Second – find out if my “off the shelf, non tech head” home office gear would be up to the task
Third – How do the teams work together and how forgiving would the other operators be with a beginner?
Here are some of my impressions.
First: The Skill Sets.
My experience lies more in Database Operations and Data Analytics than in Open Source Intelligence (OSINT) investigation or Cyber Security. On completing the entry level OSINT training provided by OSINT Combine I knew that my instincts regarding possible lines of investigation were sound. The old military investigation training and experience remained relevant and applicable. My “gut feelings” on what information was useful were fairly sound. I can see why military veterans with their understanding of people can excel in this space. Think of the crafty old Regimental Sergeant Major (RSM) who “knows where all the skeletons are” and the Private soldier who dedicates his life to trying to hide things from the RSM – both skill sets would have value in OSINT. Lack of practice in using the hard search skills definitely slowed me down – but higher level competency would really only take time and practice.
Second: The gear. My “off the shelf non tech head home office” gear was definitely up to the job at a beginner level. Communications are a lot easier with appropriately enabled voice and video capabilities. You’ll find things easier and faster with up to date gear, but you can get by without. A non gamer – I had some site specific software hiccups at the start which the more experienced members of my team were able to help me resolve. It is worth putting in the time to ensure the security of your setup with appropriate software and configurations well beforehand. There are plenty of relevant free or low cost public access applications and software available. Of course if you wish to be seriously competitive you need appropriate gear to support that.
Third: The Team.
The National Missing Persons Hackathon is a very forgiving environment for beginners. Although prizes for places are given, it becomes very clear very quickly that all of the volunteers are there to help where they can to assist the Australian Federal Police to gather a body of evidence to find missing persons. My team consisted of two experienced operators and two relative beginners. Thanks to our more experienced operators our end of day placing wasn’t too dismal.
Time constraints prevented our team from meeting or conducting any rehearsals before the event. Of course prior preparation and planning would have improved our results but we still managed to provide some good leads as a team. I kind of cheered a little when our judge approved my first lead.

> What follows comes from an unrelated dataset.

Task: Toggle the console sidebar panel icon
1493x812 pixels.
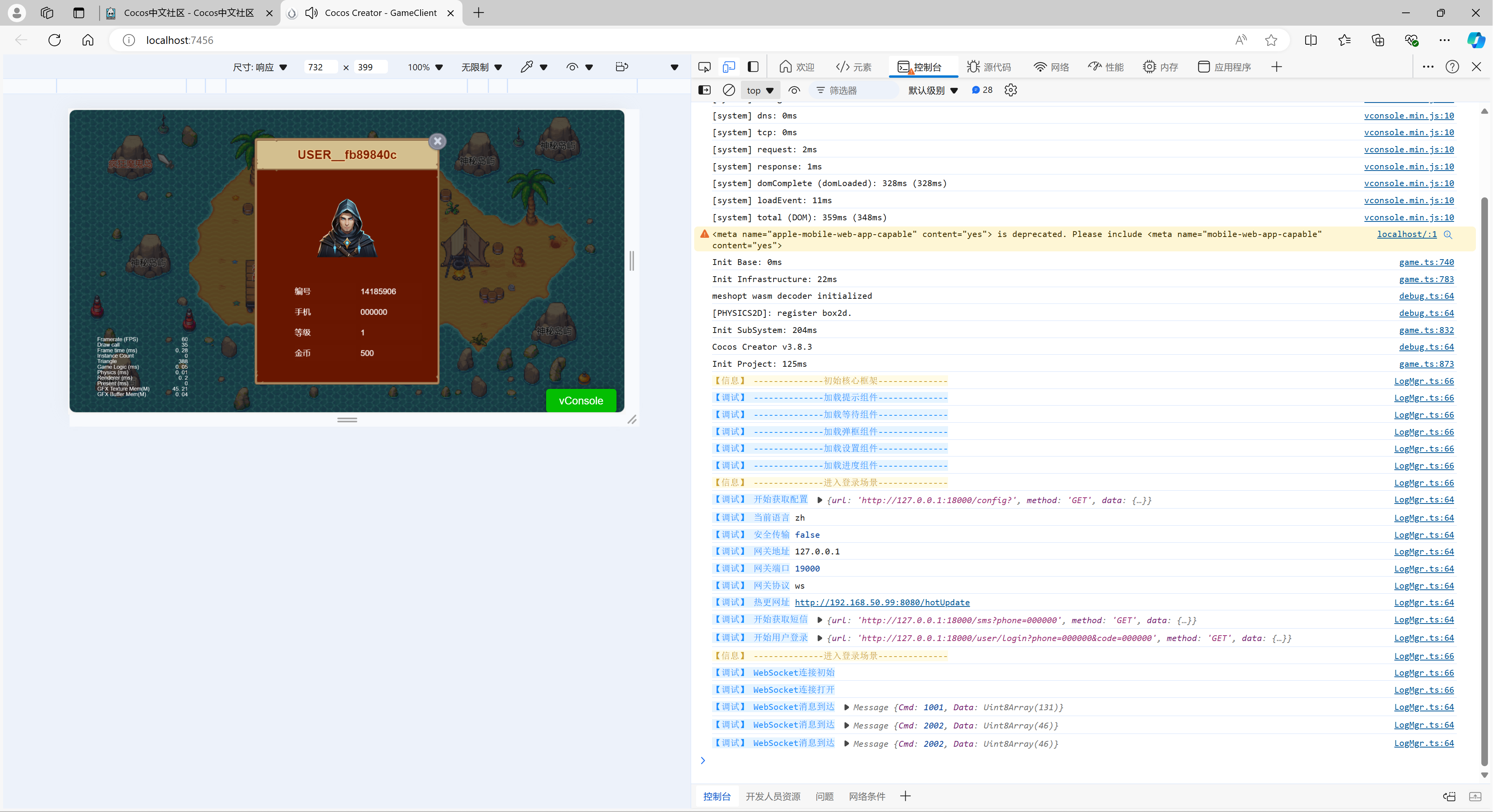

The overall feel of the event was inclusive, positive and community focussed – people getting together to combine their skills and time for all of the right reasons. I found that my life experience was as much use to me as my professional experience. I was surprised to find my local knowledge of some of the physical locations became relevant as well. If I can put the time in to better develop the hard skills I could definitely see myself making a contribution in the OSINT space. I had a good intuitive grasp of the basic concepts – the who, what, when, where and why questions every basic investigation needs to answer. I enjoyed the experience and learned a lot.

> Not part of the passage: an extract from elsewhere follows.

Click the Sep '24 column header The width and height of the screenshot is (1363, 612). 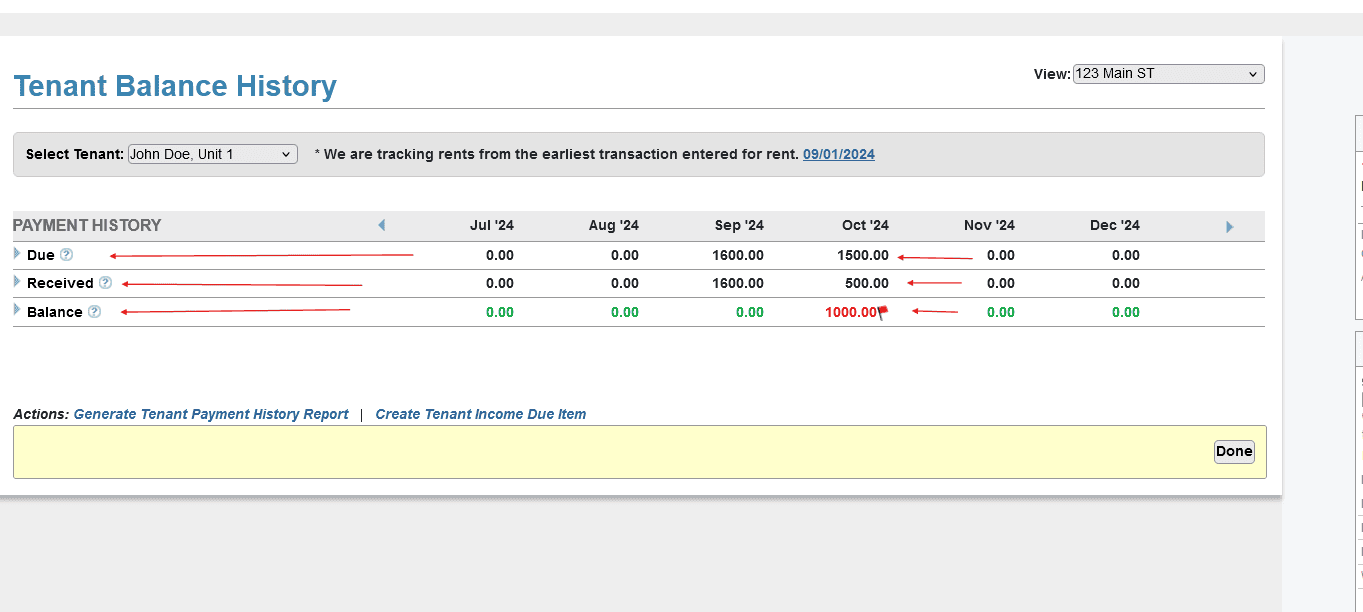click(739, 226)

I am an amateur musician and often encounter people who try and tell me that they could never learn the new skills involved to play an instrument. I have a standard response which I now know also applies to learning OSINT skills. Natural aptitude is only part of what it takes to be successful.
Anyone can learn the basics of playing music (or OSINT) – it takes time, commitment, practice and dedication to do at a high level. Even Eric Clapton was a beginner once.
Give a hackathon a try if you get the chance – you’ll be pleasantly surprised at what your military training has taught you and how much you already know.